Hafen von Werftheim, Hadrisches Meer
Bei Sonnenuntergang lief die Aldebaran II in den Hafen Werftheims ein, womit sie die Strecke Klippenwacht – Werftheim in rekordverdächtiger Zeit zurückgelegt hatte. Selbst zu dieser späten Stunde war es hier noch äußerst belebt. Dutzende Schiffe liefen aus, aber vor allem ein, von winzigen Fischerbooten über kleine Einmaster wie der Aldebaran II bis hin zu einer gewaltigen dreimastigen Galeone, deren Ruder tief ins Wasser tauchten. Während Thorn und Chada versuchten, an einem Steg, zu dem sie von einem Hafenaufseher gelotst wurden, anzulegen, zeigte sich, dass ihre Fähigkeiten trotz der sensationellen Fahrt auf dem offenen Meer schon etwas eingerostet waren, denn zwischendurch verursachten sie zwei Zusammenstöße und hätten fast eines der Ruderboote über den Haufen gefahren.

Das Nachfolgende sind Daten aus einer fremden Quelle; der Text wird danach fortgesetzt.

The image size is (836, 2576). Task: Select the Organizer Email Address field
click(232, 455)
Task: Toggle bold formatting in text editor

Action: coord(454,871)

Als sie mit einem lauten Knall gegen den Steg stießen, wurde Thorn von den Füßen geschleudert und erhob sich nur mühsam wieder, einen Fluch durch die zusammengepressten Zähnen zischend. Der Hafenaufseher legte eilig seine für Werftheim so typische Schwertlanze beiseite, wobei die gebogene Klinge im Sonnenschein gefährlich funkelte, und lief trotz der Lederrüstung behände näher. Dann streckte er die Arme aus und nahm das Tau, das Thorn ihm zuwarf, entgegen. Er band es an einen Pfahl und holte anschließend seine Lanze. Als die ganze Gruppe kurz darauf von Deck ging, musterte er sie kritisch. „Passt das nächste mal besser auf, ihr Dilettanten! Wenn ihr nicht segeln könnt, dann tut es auch nicht.“, murrte er unfreundlich
„Man kann nicht tun, was man nicht kann.“, erwiderte Santalion galant. „Wenn sie nicht segeln könnten, so hättet Ihr sie nicht segeln sehen können. Wenn sie aber wider Erwarten doch segeln, so ist das wohl ein eindeutiger Beweis ihrer Fähigkeiten. Ihr seht, Eure Forderung ist in jedem Fall hinfällig.“ Der Aufseher grummelte etwas Unverständliches und ging davon.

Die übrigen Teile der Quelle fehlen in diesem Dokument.